La muestra de este estudio abarca dos periodos de la adolescencia, denominados adolescencia temprana y adolescencia media. Por ello consta de dos grupos. El primero de ellos está formado por 785 adolescentes de edades comprendidas entre los 11 y los 15 años (adolescencia temprana), 390 chicos (M edad = 13.6, DT = 1.72) y 395 chicas (M edad = 13.1, DT = 1.71), todos ellos estudiantes de educación primaria o secundaria de la Comunidad Valenciana. El segundo grupo está compuesto por 1038 adolescentes entre los 15 y los 18 años (adolescencia media), 510 chicos (M edad = 16.3, DT = .93) y 528 chicas (M edad = 16.2, DT = .92), todos ellos estudiantes de enseñanza secundaria de la Comunidad Valenciana. La muestra es representativa de los adolescentes escolarizados de estas edades de la Comunidad Valenciana (Balaguer, 1999; García-Merita & Fuentes, 1998).

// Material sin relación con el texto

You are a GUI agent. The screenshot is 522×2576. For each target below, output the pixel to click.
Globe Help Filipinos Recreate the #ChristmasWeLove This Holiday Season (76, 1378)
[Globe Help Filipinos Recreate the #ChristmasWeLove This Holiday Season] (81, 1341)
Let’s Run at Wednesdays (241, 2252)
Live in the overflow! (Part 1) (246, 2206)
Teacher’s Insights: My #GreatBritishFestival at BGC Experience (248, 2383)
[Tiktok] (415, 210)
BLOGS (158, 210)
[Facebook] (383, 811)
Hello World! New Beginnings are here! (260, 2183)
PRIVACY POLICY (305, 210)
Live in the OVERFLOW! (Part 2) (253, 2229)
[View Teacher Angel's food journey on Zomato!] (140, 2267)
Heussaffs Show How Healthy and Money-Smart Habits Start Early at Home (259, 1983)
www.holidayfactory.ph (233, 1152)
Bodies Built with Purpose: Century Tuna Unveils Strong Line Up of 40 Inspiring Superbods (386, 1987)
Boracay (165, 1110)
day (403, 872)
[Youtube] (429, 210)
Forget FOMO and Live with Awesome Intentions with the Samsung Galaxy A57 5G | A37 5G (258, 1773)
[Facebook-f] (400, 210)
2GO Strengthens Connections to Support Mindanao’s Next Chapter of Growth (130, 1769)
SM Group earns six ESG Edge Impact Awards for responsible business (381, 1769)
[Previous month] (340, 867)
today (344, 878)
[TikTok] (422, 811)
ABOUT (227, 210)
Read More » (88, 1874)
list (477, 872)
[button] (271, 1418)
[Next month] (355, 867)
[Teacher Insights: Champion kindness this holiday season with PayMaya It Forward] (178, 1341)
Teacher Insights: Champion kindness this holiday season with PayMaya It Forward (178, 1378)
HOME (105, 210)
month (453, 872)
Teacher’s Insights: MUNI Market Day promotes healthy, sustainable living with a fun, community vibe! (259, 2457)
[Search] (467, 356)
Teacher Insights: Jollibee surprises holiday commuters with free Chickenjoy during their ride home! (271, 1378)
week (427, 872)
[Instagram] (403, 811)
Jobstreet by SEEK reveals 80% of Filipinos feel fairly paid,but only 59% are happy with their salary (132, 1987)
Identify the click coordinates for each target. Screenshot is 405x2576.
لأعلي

2.2. Instrumentos y Variables

a) Autoconcepto Para la evaluación del autoconcepto se han empleado dos instrumentos: el Perfil de Autopercepciones para Niños (Harter, 1985) que se administró en el grupo de adolescentes entre 11 y 15 años y el Perfil de Autopercepciones para Adolescentes (Harter, 1988) que se administró en los adolescentes entre 15 y 18 años. El Perfil de Autopercepciones para Niños (Harter, 1985) consta de 6 subescalas (5 dominios del autoconcepto y una subescala de Autovalía Global o autoestima). Los dominios evaluados por el mismo son: la Competencia Académica, la Competencia Deportiva, la Apariencia Física, la Aceptación Social y la Competencia Conductual. El Perfil de Autopercepciones para Adolescentes (Harter, 1988), que ha sido diseñado a partir del anterior, consta de 9 subescalas (8 dominios del autoconcepto y una subescala de Autovalía Global o autoestima). Evalúa los mismos 5 dominios del autoconcepto que su predecesor, incorporando tres nuevos dominios que son: la Competencia Laboral, la Amistad Íntima y el Atractivo Romántico. En su adaptación al castellano no incluimos la subescala de Competencia Laboral debido a que en nuestro país son pocos los adolescentes de enseñanzas medias que realizan trabajos a tiempo parcial. De los 7 dominios restantes del autoconcepto, sólo 6 emergieron como factores con valor propio mayor a la unidad en la validación española de este instrumento (la subescala de Atractivo Romántico tuvo que ser eliminada). Asimismo la subescala de Autovalía Global emergió como un factor válido y fiable (Pastor, Balaguer, Atienza & García-Merita, 2001). Ambos instrumentos han mostrado niveles aceptables de validez y fiabilidad en su adaptación al castellano (Atienza, Balaguer & Moreno, 1998; Pastor et al., 2001). Las subescalas informan de los siguientes aspectos:

    1.Competencia Académica. Percepción del adolescente de su competencia o habilidad dentro del dominio del logro académico.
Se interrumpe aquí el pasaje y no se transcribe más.